As I have studied Computer Science I am naturally interested in Penetration Testing. No one wants to leave their computer or mobile devices unprotected, but I also wanted to know more on how such dark arts are performed. I don’t want to know that because I want break into some one’s computer but I would like to know just how the worlds IT infrastructure is vulnerable to people pressing keys on their keyboards a world away. As such I have a number of books on penetration testing on my shelves, most are collecting dust. I am not sure why I thought Georgia Weidman’s book would be any different but after reading a teaser chapter I knew it was. I have read the entire book (which is a first) but now I also have a more complete understanding of how the various pen testing topics are interrelated. This book is nothing short of a tour de force of pen testing.
Penetration testing A Hands-on introduction to hacking by Georgia Weidman Review!
***Never mind the hideously long subtitle, my Google SEO demands it***
The first chapter deals with setting up a hacker space. Georgia assumes you’re using windows but support for Linux and Mac OS X is also there. With setting up a hacker space you are essentially using software like VMware to set up a virtual OS such as Kali Linux in order to try and hack an other virtual OS such as Windows XP. So far so good, pretty much every introduction book for hacking deals with such basics. However, Georgia’s method is more involved. She will actually guide you through the most important steps. She will also ask you to install software packages such as Nessus and Android SDK for mobile hacking (which is her expertise). At times she does not explain the absolute necessity and just states that a future chapter will require it. This upfront work is easy to carry out but it is a chore. The upside is that your hacker space is as Georgia thinks it should be so there will be no problems further down the line.

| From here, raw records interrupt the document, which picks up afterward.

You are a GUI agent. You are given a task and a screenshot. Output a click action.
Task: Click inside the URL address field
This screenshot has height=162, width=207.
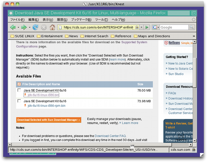tap(97, 27)
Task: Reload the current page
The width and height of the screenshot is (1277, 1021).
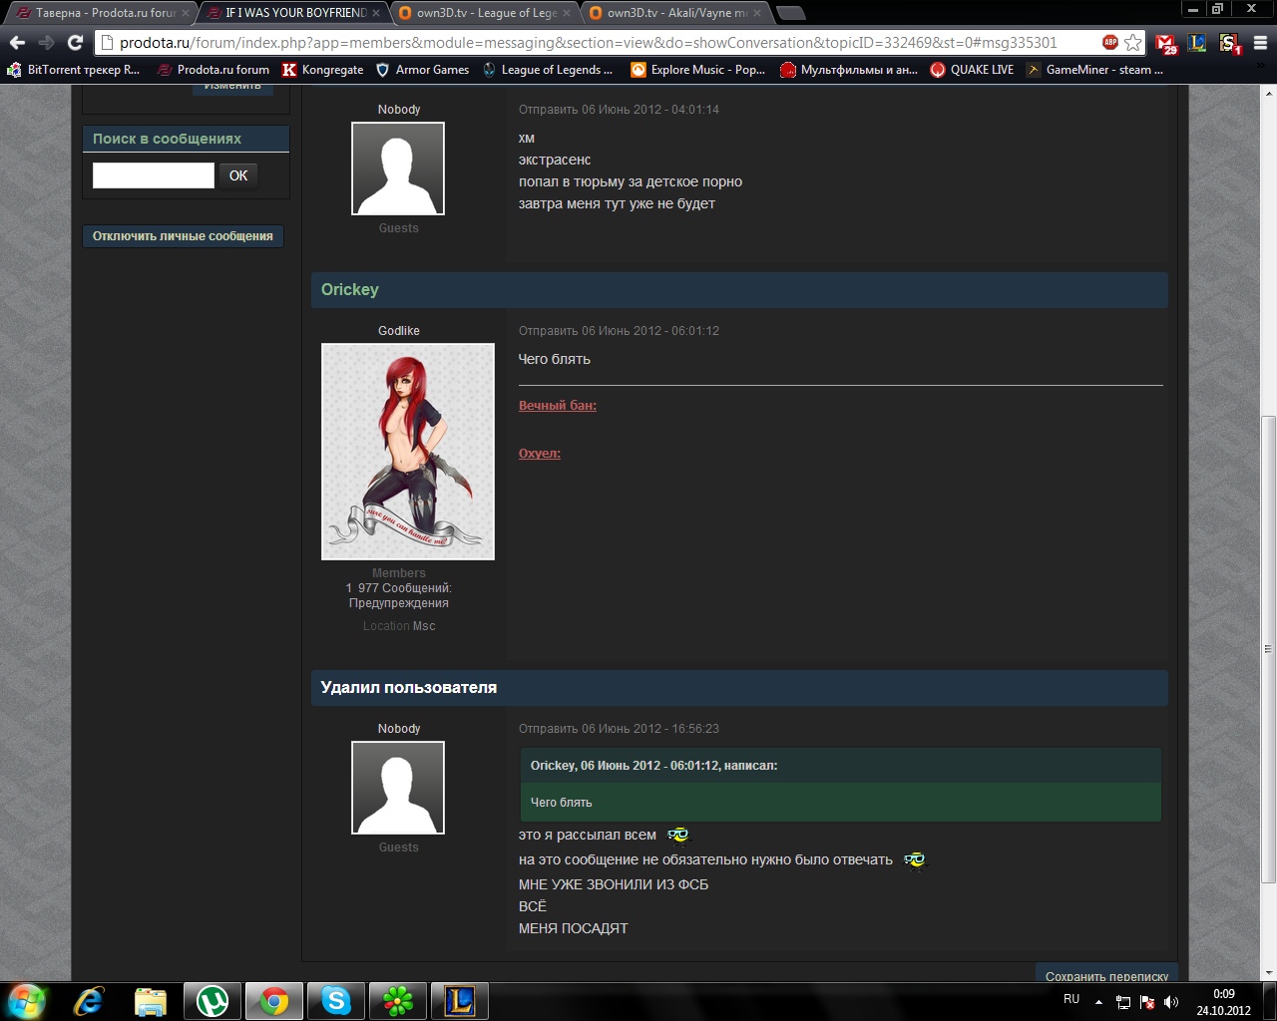Action: tap(75, 43)
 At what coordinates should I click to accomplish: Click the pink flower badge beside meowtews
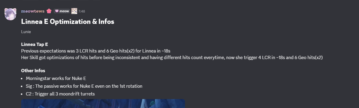(49, 11)
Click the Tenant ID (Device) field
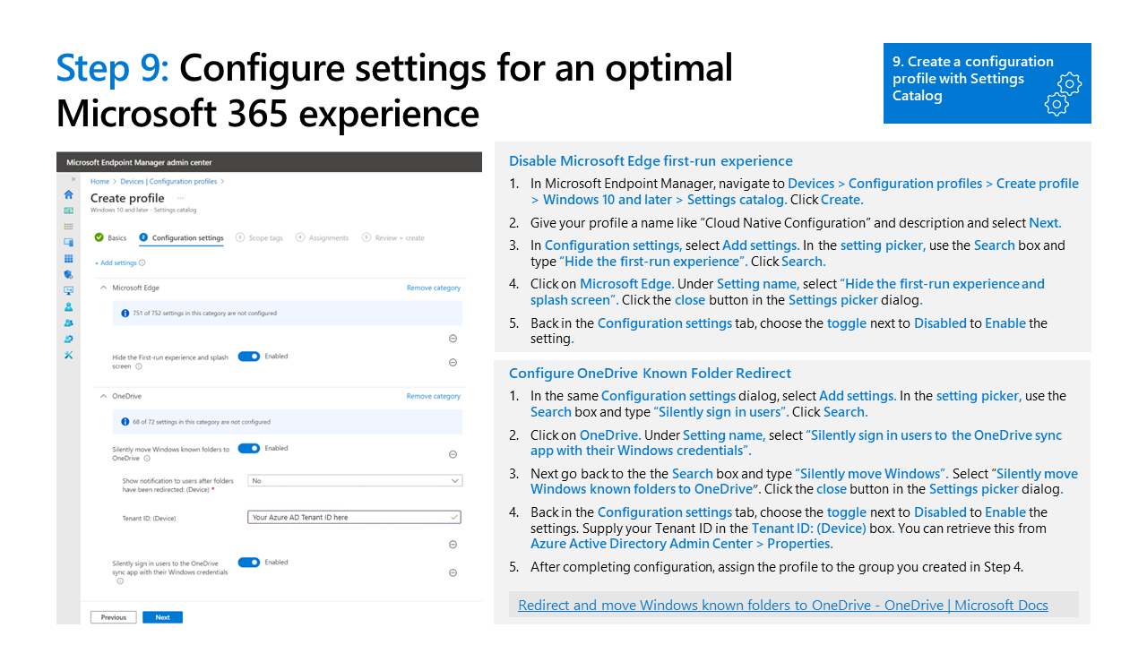The height and width of the screenshot is (645, 1147). (355, 517)

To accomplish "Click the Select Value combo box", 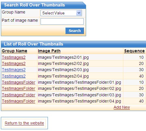I will pyautogui.click(x=61, y=13).
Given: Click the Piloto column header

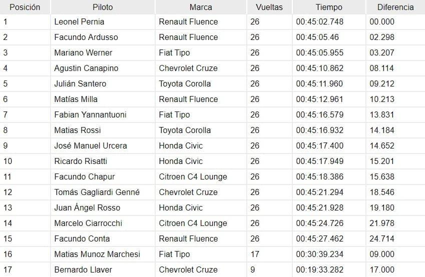Looking at the screenshot, I should [x=103, y=7].
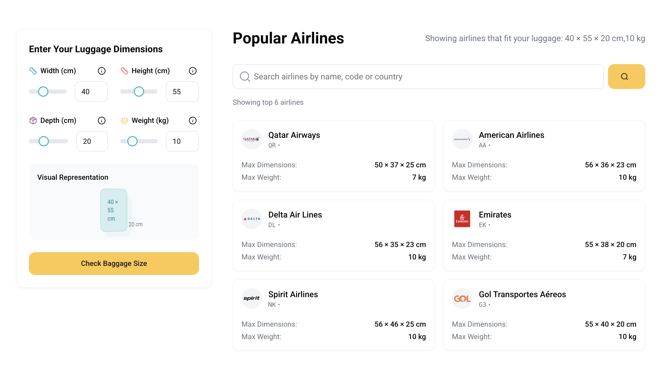This screenshot has width=667, height=374.
Task: Click the Depth slider handle
Action: [44, 141]
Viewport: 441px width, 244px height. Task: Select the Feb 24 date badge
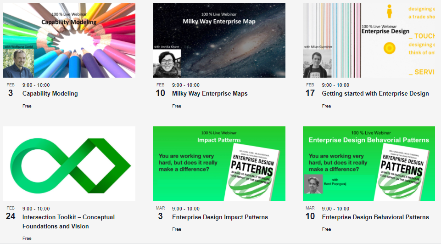click(x=11, y=214)
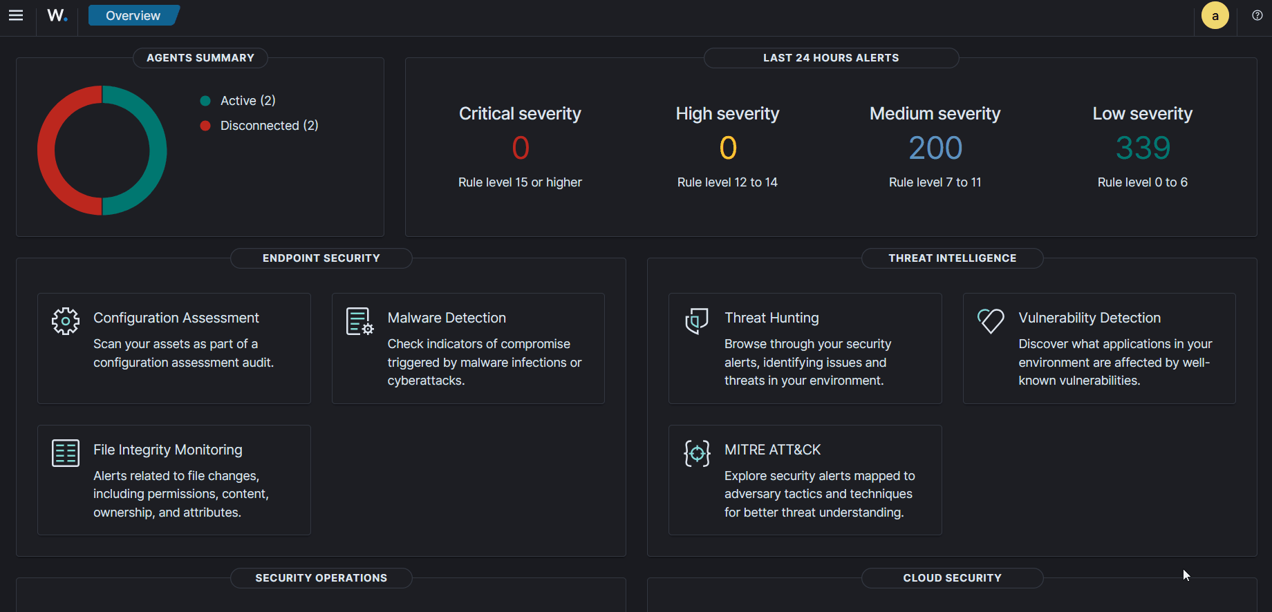Click the Threat Hunting shield icon
This screenshot has width=1272, height=612.
click(697, 321)
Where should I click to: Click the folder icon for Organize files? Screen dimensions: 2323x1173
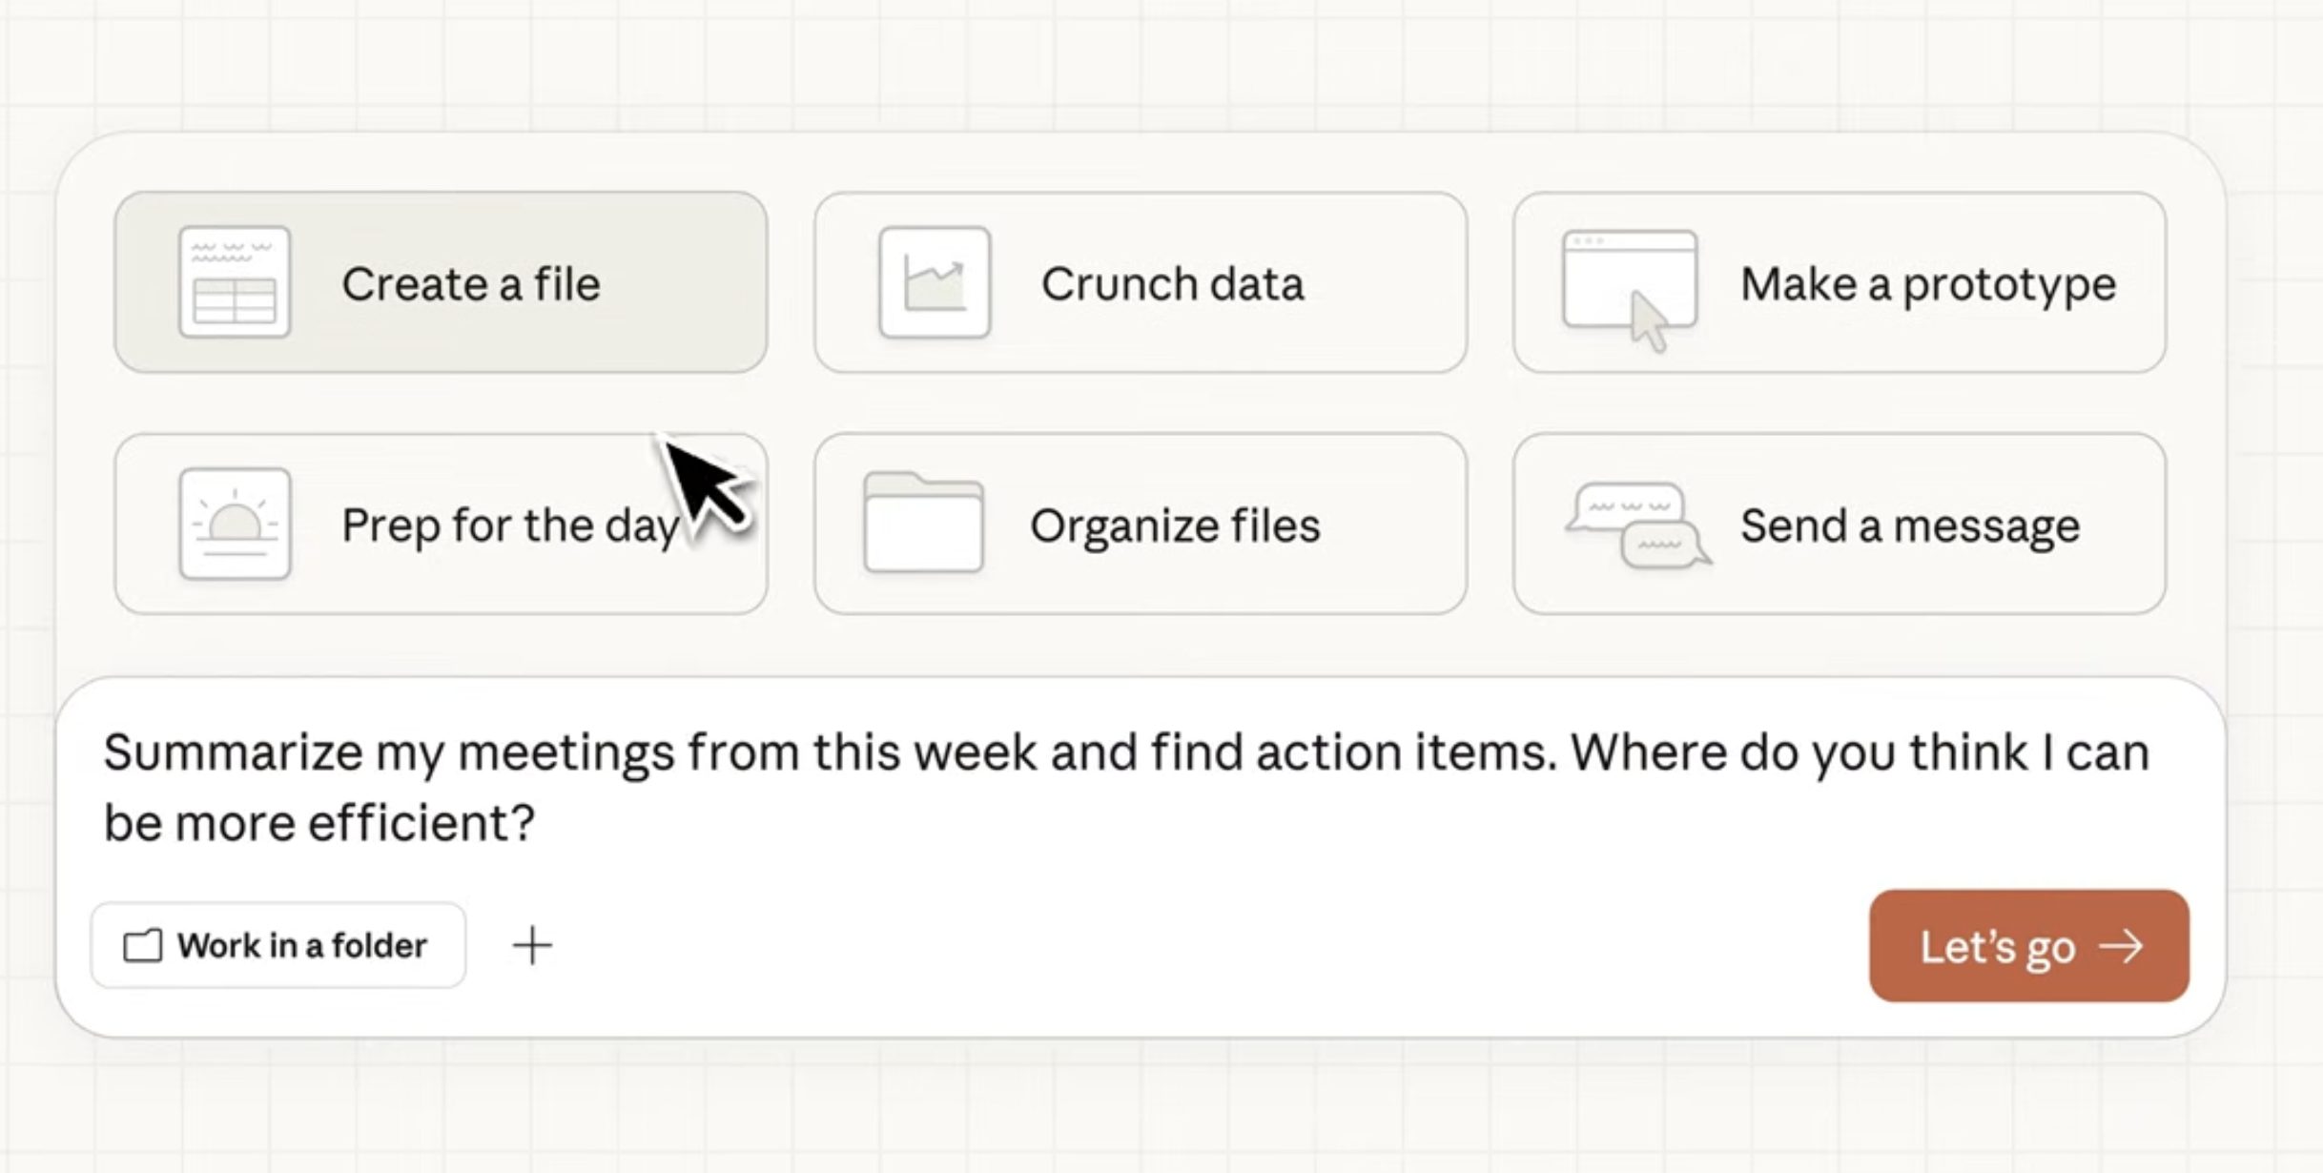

After the first chapter the next three are relatively easy. Georgia explains the basics of programming in a Linux environment. Examples of small programs written in Python and C. Later on in the book more coding follows but each time with a proper amount of explanation. Bash scripting is also explained, with bash you can easily automate repetitive tasks. Thus Georgia lays the groundwork for making the most out of your Linux distro that you have installed but aren’t actually using.
In chapter 4 Georgia shows how step by step you can do you first hack. Although hacking literally means ‘to learn’ most associate it with a digital break in. Georgia explains how with the Metasploit framework found in Kali Linux you can hack into an older version of Windows XP. If you performed the steps in chapter 1 correctly you will have a virtual machine program run both Kali Linux and Windows XP on your Desktop. Performing such a hack is exhilarating and drives the reader to master the rest of the book. It took me most of the summer holiday to tackle the remaining chapters but I had other commitments. The text is easy to understand even after a period of inactivity. Chapter 9 on password attacks is already available online as a teaser. The chapter is easy to understand and fun to work with. The last two chapters are about hacking mobile devices which is of course a hot topic. Other chapter detail network traffic interception, firewall breaching and SQL injection attacks. All such topics are important for those planning to get a Computer Science degree. My experience from college is that they are not always well explained especially if the emphasis is on theory. With Georgia’s book you can get a head start or use it as a quick reference when you are stuck.
This book written by Georgia Weidman is about the basics of penetration testing, but that doesn’t mean that by the end you are still a noob. You probably are but you are inexperienced and not uninformed. Georgia tackles a lot of Penetration testing topics and with each detailed examples and try outs are given. This helps the reader with better understanding the material. Georgia manages to create a perfect symbiosis between theory and practice. All too often pen testing books and guides get bogged down in theory. Georgia enhances the experience by giving short guides on how to use the Linux command line and how to program simple applications. For those unfamiliar with either topic this book could be an interesting addition to any text on those topics. For a few years I have tried to write my own book on penetration testing. Part of it is ready, the difficulty was to clearly explain to beginners programming, Linux and penetration to allow them to get the most out of each topic. I don’t think either can be discussed without the other two. Georgia has already written such a book.
You can buy Penetration Testing from Amazon.com for around 30 dollars. If you are willing to put the time in it then I can really suggest this book. Come Christmas you will have a completely new outlook on hacking and Linux if you were previously unfamiliar with both. If you want to delve into Linux than I can recommend the MOOC Introduction to Linux from EdX, just follow this link. If you want to know more about Georgia Weidman and not miss any of her tips than click the link to her Twitter account. Thanks for reading, this was Penetration testing A Hands-on introduction to hacking by Georgia Weidman Review.
Score; 9 / 10. Just a few rough edges although mostly it was my fault when I got stuck as I actually thought the topic was hard.